▶ **REQUIREMENTS**:
1. In the Schwinn Majestic forum thread below, what serial number does dave429 believe the bicycle has?
2. Write the next part of the Schwinn Majestic forum thread below, starting right after its last line.

# Prewar Schwinn Majestic



## dave429 (Sep 12, 2022)

Recently acquired this bicycle. It’s badged as a Schwinn Majestic and has dog ears for the drop stand. I believe the serial # is F38046. It looks decent from a distance but the amateur restore job has lots of runs in the paint. I’m not sure what parts were originally on it it. Looks like the rims might be newer with original hubs. Handlebars and grips look repop with the wrong stem. The crank and pedals don’t look right either. There is also a hole for an oil port at the top of the bottom bracket tubing on the drive side. I’m going to enjoy as is for now and maybe one day try and do a better paint job. Would it be a sin to turn it into a Klunker? Can anyone verify it’s a Schwinn for sure and what year? I’m guessing a 1939-1940 model c? Any info is appreciated. Thanks!


----------



## BFGforme (Sep 12, 2022)

‘39 c model


----------



## 1817cent (Sep 12, 2022)

An original Messinger saddle would help it alot.  The one on it is not correct and is a repop.


----------



## BFGforme (Sep 12, 2022)

▶ **LISTING**:

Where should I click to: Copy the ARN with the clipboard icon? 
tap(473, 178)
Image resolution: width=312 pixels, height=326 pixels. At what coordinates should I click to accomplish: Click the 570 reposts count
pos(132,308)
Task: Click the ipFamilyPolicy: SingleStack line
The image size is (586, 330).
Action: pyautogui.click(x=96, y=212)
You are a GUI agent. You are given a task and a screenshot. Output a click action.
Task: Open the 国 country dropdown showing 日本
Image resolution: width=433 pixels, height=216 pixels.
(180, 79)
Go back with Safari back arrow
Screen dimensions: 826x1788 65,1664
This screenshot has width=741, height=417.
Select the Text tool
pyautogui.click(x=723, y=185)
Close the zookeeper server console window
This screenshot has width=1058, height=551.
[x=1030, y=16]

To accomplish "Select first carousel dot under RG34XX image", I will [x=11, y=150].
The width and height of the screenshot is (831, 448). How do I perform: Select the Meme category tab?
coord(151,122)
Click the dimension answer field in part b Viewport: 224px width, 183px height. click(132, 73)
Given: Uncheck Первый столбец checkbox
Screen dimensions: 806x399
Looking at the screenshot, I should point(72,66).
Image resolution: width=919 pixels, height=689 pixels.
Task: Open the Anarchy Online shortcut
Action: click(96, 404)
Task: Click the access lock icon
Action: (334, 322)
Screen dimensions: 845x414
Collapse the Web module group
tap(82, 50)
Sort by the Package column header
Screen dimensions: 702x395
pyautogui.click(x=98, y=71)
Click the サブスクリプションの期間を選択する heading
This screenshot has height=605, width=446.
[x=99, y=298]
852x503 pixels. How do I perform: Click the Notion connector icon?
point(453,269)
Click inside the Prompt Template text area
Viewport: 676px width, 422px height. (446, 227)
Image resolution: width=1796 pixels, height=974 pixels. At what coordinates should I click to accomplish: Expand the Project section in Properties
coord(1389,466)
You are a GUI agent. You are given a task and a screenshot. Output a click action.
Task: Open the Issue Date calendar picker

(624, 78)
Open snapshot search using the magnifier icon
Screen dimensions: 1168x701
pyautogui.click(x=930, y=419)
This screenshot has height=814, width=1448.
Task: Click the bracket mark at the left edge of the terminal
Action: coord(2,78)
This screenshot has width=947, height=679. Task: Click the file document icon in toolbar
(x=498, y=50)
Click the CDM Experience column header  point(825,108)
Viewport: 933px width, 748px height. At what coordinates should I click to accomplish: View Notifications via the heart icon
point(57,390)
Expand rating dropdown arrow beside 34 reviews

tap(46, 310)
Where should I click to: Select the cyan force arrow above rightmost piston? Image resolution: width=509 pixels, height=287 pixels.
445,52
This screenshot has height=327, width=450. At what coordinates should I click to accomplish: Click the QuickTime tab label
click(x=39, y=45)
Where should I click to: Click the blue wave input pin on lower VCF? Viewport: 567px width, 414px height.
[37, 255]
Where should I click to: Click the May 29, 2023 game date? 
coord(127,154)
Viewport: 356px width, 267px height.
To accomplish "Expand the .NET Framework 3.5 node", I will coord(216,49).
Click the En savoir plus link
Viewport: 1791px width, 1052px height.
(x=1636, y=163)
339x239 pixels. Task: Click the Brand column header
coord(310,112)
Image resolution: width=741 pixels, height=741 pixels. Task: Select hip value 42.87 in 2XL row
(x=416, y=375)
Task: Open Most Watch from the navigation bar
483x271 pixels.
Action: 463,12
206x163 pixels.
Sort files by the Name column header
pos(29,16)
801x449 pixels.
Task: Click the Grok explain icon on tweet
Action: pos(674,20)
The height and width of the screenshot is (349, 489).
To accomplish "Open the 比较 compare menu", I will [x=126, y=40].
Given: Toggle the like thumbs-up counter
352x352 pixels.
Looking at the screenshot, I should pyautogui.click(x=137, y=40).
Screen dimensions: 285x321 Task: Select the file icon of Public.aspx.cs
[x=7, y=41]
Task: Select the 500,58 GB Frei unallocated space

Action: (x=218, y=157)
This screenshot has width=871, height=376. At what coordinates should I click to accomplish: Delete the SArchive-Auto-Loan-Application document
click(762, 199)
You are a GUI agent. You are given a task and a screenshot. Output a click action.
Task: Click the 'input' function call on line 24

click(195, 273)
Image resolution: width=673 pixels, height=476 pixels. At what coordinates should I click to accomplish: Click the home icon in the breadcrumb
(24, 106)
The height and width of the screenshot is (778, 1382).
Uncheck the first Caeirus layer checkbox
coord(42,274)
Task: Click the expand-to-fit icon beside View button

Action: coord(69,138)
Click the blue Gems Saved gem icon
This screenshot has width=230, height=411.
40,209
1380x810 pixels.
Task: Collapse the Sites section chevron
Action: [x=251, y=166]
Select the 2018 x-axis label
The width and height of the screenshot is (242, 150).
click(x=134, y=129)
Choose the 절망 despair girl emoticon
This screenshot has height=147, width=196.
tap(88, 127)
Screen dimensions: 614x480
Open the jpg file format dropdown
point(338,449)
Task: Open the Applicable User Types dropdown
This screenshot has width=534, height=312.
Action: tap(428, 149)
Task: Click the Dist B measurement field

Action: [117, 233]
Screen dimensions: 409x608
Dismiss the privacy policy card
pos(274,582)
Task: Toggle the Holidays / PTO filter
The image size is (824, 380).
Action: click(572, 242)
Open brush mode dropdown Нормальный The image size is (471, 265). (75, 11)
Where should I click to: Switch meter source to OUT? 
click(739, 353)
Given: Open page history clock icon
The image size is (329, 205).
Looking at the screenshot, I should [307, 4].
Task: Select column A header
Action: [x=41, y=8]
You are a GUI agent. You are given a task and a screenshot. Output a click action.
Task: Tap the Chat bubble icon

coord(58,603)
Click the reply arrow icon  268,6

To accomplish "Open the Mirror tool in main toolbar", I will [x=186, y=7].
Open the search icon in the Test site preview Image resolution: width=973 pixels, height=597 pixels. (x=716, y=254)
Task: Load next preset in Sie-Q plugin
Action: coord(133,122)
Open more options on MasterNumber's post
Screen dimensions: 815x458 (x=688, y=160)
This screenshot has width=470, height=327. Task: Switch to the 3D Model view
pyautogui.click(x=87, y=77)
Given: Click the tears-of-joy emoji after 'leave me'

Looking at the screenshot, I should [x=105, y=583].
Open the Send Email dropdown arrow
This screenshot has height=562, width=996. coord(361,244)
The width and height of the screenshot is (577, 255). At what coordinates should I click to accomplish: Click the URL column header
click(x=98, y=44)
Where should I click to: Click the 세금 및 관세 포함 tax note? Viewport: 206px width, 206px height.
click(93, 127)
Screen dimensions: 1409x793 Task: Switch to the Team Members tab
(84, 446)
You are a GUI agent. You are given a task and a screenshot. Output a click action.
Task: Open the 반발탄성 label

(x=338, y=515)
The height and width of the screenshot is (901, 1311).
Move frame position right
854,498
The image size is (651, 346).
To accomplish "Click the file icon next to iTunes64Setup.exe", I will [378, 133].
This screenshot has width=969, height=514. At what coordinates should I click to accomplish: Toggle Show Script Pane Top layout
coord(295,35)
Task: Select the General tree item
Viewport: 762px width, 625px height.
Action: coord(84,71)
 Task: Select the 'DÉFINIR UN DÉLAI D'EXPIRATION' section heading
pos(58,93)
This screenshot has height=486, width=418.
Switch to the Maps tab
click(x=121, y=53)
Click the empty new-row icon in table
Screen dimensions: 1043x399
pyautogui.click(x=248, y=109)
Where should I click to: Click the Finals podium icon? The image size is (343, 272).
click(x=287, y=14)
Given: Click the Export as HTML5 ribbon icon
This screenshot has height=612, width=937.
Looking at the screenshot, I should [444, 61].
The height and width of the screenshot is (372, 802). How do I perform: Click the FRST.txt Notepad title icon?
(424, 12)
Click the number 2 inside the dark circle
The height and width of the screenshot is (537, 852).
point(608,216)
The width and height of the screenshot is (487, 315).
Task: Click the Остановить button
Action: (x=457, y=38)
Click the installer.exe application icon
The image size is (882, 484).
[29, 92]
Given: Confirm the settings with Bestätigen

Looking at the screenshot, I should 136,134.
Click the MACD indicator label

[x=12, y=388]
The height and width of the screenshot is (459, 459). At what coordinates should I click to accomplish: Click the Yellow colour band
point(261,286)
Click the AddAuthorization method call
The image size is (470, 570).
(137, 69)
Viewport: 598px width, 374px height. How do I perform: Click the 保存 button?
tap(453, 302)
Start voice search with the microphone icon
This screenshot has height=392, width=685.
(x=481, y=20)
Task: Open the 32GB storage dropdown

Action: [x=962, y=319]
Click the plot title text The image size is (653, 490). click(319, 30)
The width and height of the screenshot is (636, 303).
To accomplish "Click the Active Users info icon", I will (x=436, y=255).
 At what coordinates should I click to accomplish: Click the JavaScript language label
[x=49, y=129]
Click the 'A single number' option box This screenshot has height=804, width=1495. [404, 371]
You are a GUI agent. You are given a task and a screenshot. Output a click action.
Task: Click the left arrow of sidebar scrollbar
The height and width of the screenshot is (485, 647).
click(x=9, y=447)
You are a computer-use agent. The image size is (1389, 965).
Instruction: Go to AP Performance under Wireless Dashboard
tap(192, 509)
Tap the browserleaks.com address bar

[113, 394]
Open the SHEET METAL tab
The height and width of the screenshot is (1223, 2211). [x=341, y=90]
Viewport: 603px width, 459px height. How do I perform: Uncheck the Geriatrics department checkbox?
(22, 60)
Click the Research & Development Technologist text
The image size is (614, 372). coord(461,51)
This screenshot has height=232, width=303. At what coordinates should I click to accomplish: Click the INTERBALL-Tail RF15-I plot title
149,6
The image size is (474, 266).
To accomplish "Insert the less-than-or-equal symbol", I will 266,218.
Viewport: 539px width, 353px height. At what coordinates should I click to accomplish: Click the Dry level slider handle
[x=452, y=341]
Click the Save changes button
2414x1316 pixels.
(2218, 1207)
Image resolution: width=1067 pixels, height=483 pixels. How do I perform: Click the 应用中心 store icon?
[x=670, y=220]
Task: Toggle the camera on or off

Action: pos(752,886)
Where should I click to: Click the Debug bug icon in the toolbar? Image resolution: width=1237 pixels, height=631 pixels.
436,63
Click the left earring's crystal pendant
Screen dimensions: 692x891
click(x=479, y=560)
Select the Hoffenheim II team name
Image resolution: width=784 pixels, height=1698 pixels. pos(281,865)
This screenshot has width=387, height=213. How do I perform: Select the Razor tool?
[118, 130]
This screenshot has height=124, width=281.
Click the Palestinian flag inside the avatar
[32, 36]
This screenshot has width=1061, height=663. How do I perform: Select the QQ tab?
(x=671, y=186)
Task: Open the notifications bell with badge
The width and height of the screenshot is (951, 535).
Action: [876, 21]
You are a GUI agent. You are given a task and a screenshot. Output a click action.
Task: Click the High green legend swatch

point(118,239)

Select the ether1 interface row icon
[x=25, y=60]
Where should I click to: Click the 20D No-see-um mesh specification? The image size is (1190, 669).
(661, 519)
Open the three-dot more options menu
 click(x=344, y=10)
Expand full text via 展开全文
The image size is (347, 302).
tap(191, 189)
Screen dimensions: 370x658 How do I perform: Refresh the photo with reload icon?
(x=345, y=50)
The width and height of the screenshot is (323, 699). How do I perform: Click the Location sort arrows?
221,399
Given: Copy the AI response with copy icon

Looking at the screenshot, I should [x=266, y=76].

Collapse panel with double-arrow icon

▶ **RESULTS**:
1. F38046

2.
Could use correct shoulder bolts for drop stand! Bars look correct, possibly neck also


----------



## dave429 (Sep 12, 2022)

@BFGforme thanks for narrowing down the year. What do the correct drop stand bolts look like?


----------



## dave429 (Sep 12, 2022)

@1817cent I agree. The seat is a decent placeholder but a correct Mesinger saddle would help it look a lot better.


----------



## 49autocycledeluxe (Sep 12, 2022)

agreed, that bike is way too cool too have that seat.


----------



## dave429 (Sep 12, 2022)

@BFGforme I figured out what drop stand  bolts you are talking about. Damn pricey too!


----------



## dave429 (Sep 12, 2022)

Original Schwinn or reproduction Schwinn handlebars? I’m guessing 90s reproduction.


----------



## A.S.BOLTNUT (Sep 13, 2022)

1936 ?


----------



## GTs58 (Sep 13, 2022)

A.S.BOLTNUT said:


> 1936 ?



Looks like a machine stamped serial.


----------



## BFGforme (Sep 13, 2022)

Make sure you use locktite on drop stand bolts, like said too pricey to lose them!


----------



## BFGforme (Sep 13, 2022)

Never seen any 36 with drop stand ears!


----------



## dave429 (Sep 17, 2022)

I believe 1939 was the only year for Schwinn DX models to have dog ears. Did the Model C only have them in 39 as well or did 40 or 41 have them too?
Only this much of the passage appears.